[Task objective]
Could you repeat the entries below exactly, but only from the line with "es (119, 1256)" through the line with "[dialog] (95, 1288)", and without any picture?

[Source records]
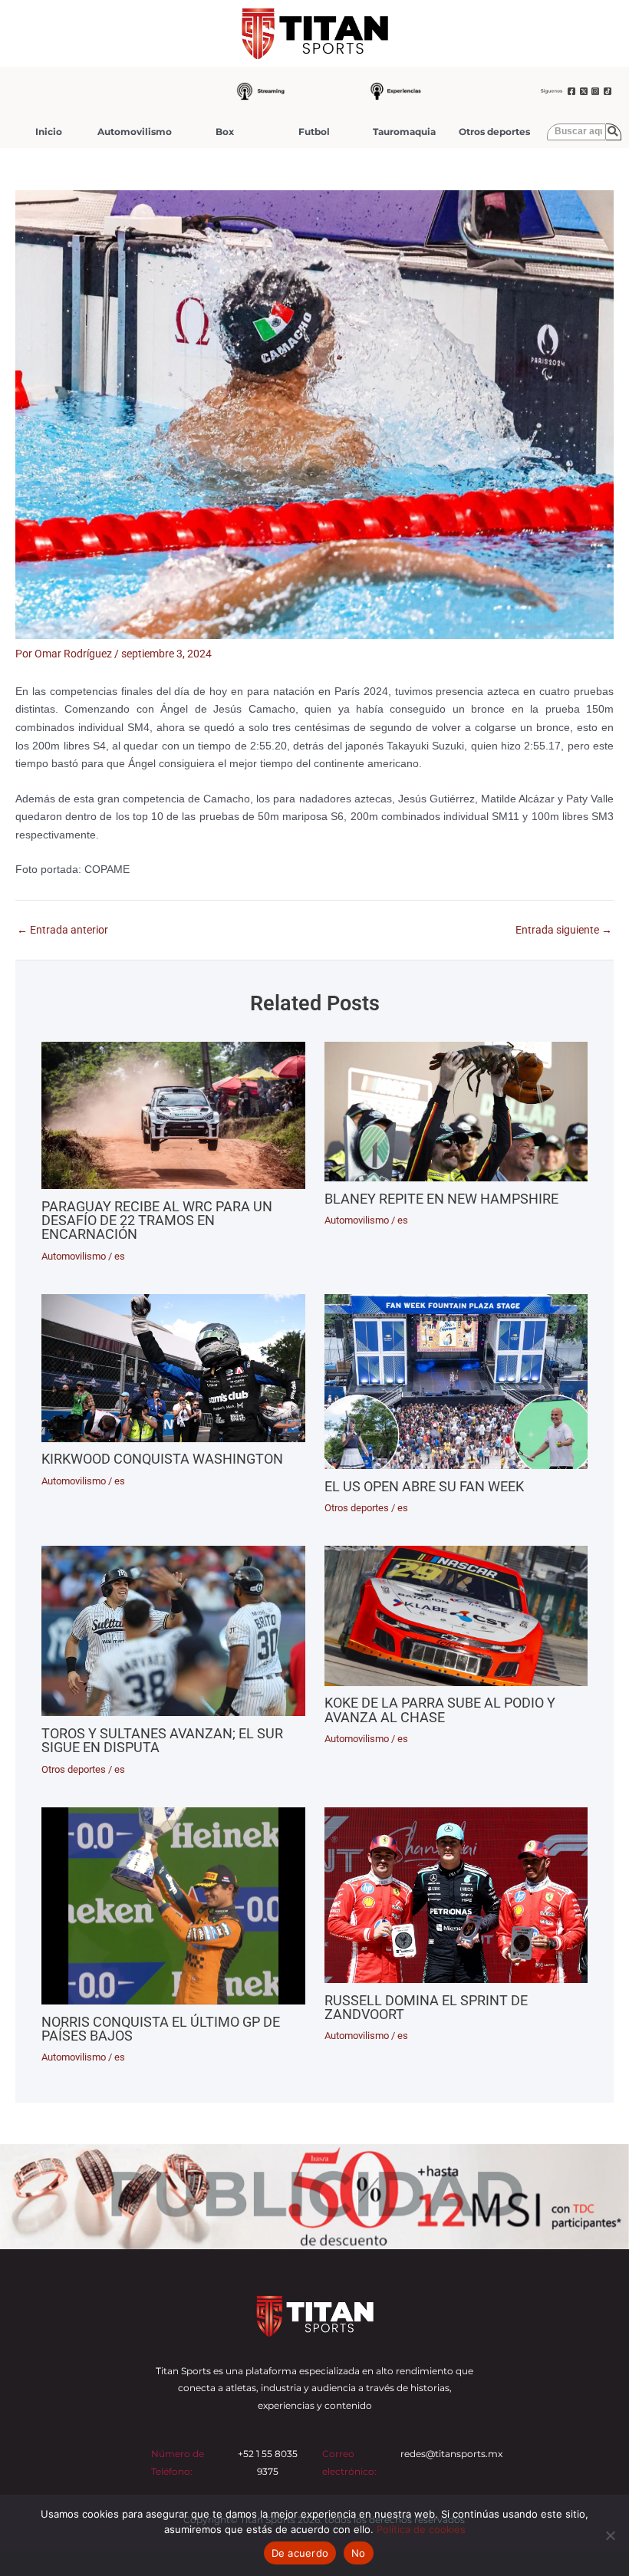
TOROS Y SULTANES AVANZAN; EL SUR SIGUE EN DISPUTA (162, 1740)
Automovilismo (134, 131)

---

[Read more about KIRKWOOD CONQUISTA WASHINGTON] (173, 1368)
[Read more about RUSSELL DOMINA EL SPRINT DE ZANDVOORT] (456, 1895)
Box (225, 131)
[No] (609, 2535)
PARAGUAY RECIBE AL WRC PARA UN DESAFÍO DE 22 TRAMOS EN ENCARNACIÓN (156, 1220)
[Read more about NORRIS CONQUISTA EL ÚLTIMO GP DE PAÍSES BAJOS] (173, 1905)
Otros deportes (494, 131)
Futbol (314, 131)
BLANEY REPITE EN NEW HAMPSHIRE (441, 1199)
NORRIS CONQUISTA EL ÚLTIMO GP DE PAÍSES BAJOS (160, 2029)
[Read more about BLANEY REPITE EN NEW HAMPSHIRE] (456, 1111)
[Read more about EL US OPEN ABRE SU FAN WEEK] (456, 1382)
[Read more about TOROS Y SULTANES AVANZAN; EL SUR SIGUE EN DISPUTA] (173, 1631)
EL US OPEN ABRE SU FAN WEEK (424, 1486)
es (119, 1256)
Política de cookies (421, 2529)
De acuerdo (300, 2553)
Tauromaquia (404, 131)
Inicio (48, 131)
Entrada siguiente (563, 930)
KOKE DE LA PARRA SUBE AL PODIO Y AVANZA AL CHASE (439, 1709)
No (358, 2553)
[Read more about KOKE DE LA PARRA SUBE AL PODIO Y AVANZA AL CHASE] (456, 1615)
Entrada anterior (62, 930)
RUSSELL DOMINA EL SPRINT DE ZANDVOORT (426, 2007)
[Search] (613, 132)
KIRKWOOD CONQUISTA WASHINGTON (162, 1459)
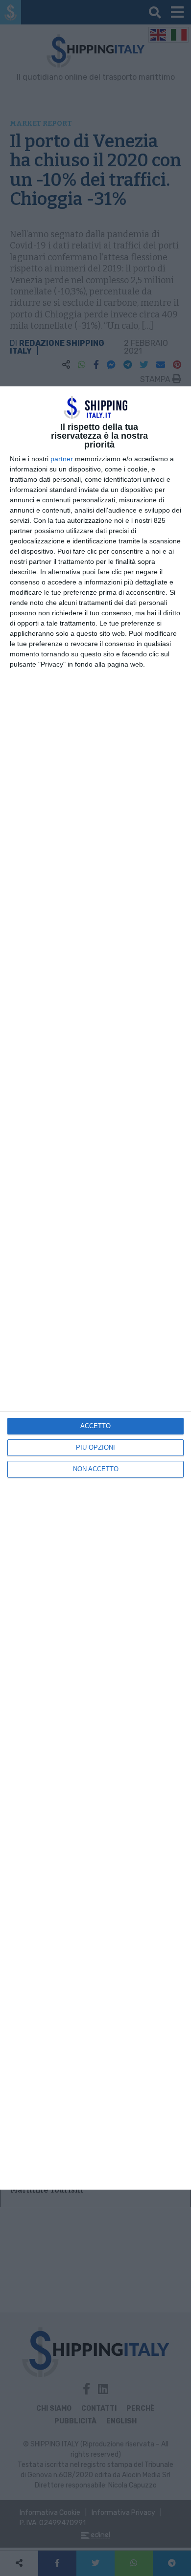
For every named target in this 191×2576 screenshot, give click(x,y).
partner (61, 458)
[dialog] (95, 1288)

[Final answer]
es (119, 1256)
Política de cookies (421, 2529)
De acuerdo (300, 2553)
Tauromaquia (404, 131)
Inicio (48, 131)
Entrada siguiente (563, 930)
KOKE DE LA PARRA SUBE AL PODIO Y AVANZA AL CHASE (439, 1709)
No (358, 2553)
[Read more about KOKE DE LA PARRA SUBE AL PODIO Y AVANZA AL CHASE] (456, 1615)
Entrada anterior (62, 930)
RUSSELL DOMINA EL SPRINT DE ZANDVOORT (426, 2007)
[Search] (613, 132)
KIRKWOOD CONQUISTA WASHINGTON (162, 1459)
For every named target in this 191×2576 screenshot, give click(x,y).
partner (61, 458)
[dialog] (95, 1288)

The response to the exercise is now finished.